Sen. Steve Gooch (R-Dahlonega) and Rep. Jay Powell (R-Camilla) championed Senate Bill 2, which gives electric co-ops legal authority to provide broadband services.
“The legislation is a good first step and allows us to begin discussions with our boards and members to explore possible challenges and opportunities in our community,” said Coastal Electric CEO Whit Hollowell.
Lawmakers and business leaders agree that access to broadband is beneficial to economic development and robust rural communities but also recognize that costs to build fiber networks, combined with rapidly changing wireless technologies, create significant challenges for extending broadband service to the less populated areas of the state.
As a result, individual electric co-ops may consider a variety of options, if there is a business case to do so – including partnerships with established companies and existing providers – as they consider deploying broadband.
According to Hollowell, an undertaking of this magnitude will require support and involvement from a variety of participants throughout a long, deliberative process. After the Rural Electrification Administration was established in the mid-1930s, it took decades to fully plan, fund and build the state’s electric infrastructure. A similar cautious and thoughtful approach – including gaining critical board and member input – will be required as Coastal Electric Cooperative considers playing a role in expanding high-speed internet service to the area.
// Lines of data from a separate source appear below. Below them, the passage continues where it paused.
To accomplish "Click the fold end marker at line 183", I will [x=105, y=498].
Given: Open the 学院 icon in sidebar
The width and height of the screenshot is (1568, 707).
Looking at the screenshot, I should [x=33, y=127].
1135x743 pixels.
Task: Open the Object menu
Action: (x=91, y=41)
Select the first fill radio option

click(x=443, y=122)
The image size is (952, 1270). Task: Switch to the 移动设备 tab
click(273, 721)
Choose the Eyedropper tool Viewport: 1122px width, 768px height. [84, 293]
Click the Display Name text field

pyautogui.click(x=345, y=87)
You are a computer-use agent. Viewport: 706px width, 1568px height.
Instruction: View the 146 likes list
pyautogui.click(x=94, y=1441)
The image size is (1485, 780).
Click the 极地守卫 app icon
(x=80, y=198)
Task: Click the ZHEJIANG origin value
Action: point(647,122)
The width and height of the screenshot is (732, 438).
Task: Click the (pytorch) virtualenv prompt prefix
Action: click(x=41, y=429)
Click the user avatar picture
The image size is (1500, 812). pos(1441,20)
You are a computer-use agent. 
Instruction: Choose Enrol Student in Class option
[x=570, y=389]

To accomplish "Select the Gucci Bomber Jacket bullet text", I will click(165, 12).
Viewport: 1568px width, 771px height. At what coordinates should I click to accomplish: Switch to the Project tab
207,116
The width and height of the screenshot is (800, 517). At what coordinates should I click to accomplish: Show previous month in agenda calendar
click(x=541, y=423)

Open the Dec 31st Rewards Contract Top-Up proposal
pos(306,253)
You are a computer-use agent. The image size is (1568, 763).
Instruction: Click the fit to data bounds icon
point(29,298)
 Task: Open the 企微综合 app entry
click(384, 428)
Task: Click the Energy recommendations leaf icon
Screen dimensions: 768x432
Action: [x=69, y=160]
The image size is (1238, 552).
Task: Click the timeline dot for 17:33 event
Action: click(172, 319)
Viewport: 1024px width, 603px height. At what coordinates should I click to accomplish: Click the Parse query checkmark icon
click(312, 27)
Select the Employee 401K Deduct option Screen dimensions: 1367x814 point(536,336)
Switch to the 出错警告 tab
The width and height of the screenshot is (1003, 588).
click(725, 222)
“Careful planning and keeping our members’ best interests in mind are already at the core of everything we do in delivering reliable electricity to our community,” Hollowell said. “The same due diligence will be essential when evaluating the possibilities of broadband service.”
Georgia joins several neighboring states such as Alabama, Tennessee and Mississippi that have passed legislation aimed at expanding broadband access for customers in rural areas.
Coastal Electric Cooperative is a not-for-profit, community-owned electric cooperative providing electricity and related services to more than 19,000 member-consumers in Bryan, Liberty, Long and McIntosh counties. Coastal Electric Cooperative is an Equal Opportunity/Affirmative Action/Drug-Free Workplace Employer.